— Exercise requirements —
Copy exactly the lines of the data below that run from the line holding "[Advertisement] (480, 33)" through the line holding "[UK ISP Guides and Tips Article for Monday, December", both ends included.

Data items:
***
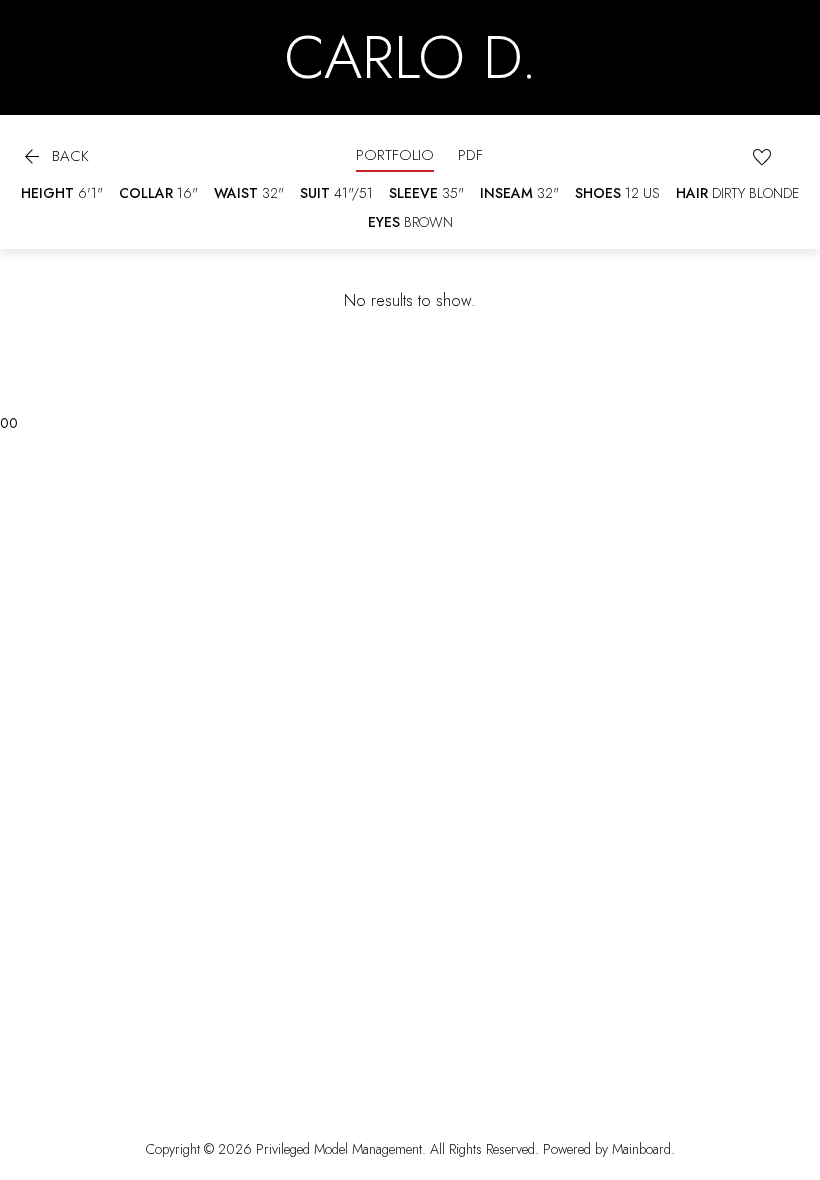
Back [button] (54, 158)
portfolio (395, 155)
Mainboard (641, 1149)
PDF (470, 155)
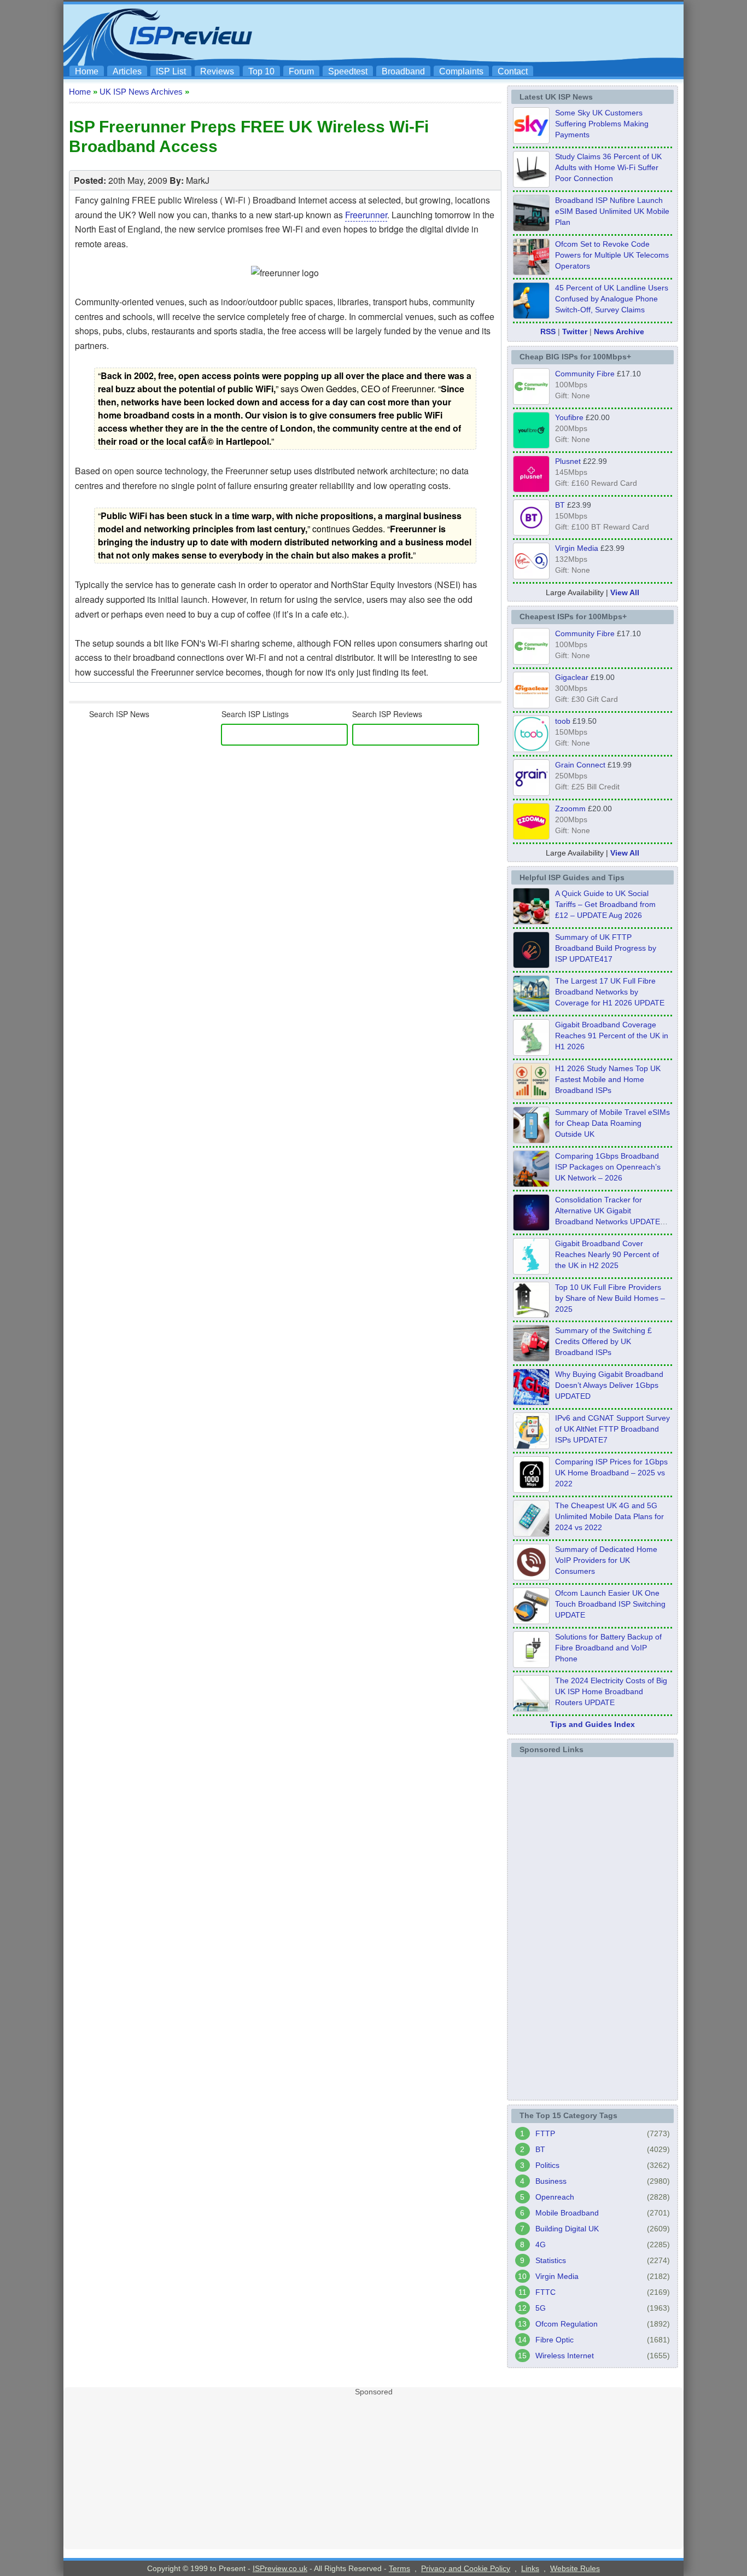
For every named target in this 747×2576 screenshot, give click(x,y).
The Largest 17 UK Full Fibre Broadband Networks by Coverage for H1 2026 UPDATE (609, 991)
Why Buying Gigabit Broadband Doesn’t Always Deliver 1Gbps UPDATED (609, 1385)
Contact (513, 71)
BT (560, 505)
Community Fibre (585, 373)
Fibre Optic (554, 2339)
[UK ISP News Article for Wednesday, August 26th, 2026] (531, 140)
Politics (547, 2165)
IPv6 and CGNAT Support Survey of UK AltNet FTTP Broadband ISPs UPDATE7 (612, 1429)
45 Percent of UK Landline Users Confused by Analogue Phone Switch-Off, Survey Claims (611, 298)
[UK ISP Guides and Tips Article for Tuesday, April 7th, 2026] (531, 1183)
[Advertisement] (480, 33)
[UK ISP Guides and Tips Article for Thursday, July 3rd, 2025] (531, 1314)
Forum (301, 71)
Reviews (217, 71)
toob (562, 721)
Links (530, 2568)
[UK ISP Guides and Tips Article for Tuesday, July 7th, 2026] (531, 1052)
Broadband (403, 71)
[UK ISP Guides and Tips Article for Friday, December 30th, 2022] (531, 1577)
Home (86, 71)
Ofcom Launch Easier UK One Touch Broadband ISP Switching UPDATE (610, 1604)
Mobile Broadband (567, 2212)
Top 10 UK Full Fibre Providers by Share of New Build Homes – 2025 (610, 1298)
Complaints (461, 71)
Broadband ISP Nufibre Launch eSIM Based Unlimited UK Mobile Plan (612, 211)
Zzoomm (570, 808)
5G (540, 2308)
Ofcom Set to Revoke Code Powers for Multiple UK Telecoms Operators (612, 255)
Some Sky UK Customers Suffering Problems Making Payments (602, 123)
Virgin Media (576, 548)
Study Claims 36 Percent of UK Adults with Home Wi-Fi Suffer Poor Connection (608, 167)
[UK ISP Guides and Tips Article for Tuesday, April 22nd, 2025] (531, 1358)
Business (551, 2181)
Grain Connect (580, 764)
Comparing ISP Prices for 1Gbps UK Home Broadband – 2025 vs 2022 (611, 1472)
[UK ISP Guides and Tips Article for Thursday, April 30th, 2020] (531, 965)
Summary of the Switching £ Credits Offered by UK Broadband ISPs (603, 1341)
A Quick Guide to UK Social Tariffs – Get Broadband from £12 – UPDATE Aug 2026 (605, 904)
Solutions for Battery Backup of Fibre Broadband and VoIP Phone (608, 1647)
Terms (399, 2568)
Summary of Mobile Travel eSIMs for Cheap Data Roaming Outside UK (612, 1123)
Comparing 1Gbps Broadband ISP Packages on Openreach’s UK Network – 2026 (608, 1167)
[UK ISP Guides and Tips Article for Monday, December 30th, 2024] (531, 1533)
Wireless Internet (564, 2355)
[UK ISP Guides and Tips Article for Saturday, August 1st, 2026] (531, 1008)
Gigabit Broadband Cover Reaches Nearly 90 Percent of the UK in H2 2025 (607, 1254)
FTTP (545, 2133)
***
— Solution for this task —
[Advertisement] (480, 33)
[UK ISP Guides and Tips Article for Thursday, July 3rd, 2025] (531, 1314)
Forum (301, 71)
Reviews (217, 71)
toob (562, 721)
Links (530, 2568)
[UK ISP Guides and Tips Article for Tuesday, July 7th, 2026] (531, 1052)
Broadband (403, 71)
[UK ISP Guides and Tips Article for Friday, December 30th, 2022] (531, 1577)
Home (86, 71)
Ofcom Launch Easier UK One Touch Broadband ISP Switching UPDATE (610, 1604)
Mobile Broadband (567, 2212)
Top 10 UK Full Fibre Providers by Share of New Build Homes – 2025 (610, 1298)
Complaints (461, 71)
Broadband ISP Nufibre Launch eSIM Based Unlimited UK Mobile Plan (612, 211)
Zzoomm (570, 808)
5G (540, 2308)
Ofcom Set to Revoke Code Powers for Multiple UK Telecoms Operators (612, 255)
Some Sky UK Customers Suffering Problems Making Payments (602, 123)
Virgin Media (576, 548)
Study Claims 36 Percent of UK Adults with Home Wi-Fi Suffer Poor Connection (608, 167)
[UK ISP Guides and Tips Article for Tuesday, April 22nd, 2025] (531, 1358)
Business (551, 2181)
Grain Connect (580, 764)
Comparing ISP Prices for 1Gbps UK Home Broadband – 2025 vs 2022 (611, 1472)
[UK ISP Guides and Tips Article for Thursday, April 30th, 2020] (531, 965)
Summary of the Switching £ Credits Offered by UK Broadband ISPs (603, 1341)
A Quick Guide to UK Social Tariffs – Get Broadband from £12 – UPDATE Aug 2026 (605, 904)
Solutions for Battery Backup of Fibre Broadband and VoIP Phone (608, 1647)
Terms (399, 2568)
Summary of Mobile Travel eSIMs for Cheap Data Roaming Outside UK (612, 1123)
Comparing 1Gbps Broadband ISP Packages on Openreach’s UK Network – 2026 (608, 1167)
[UK ISP Guides and Tips Article for Monday, December 30th, 2024] (531, 1533)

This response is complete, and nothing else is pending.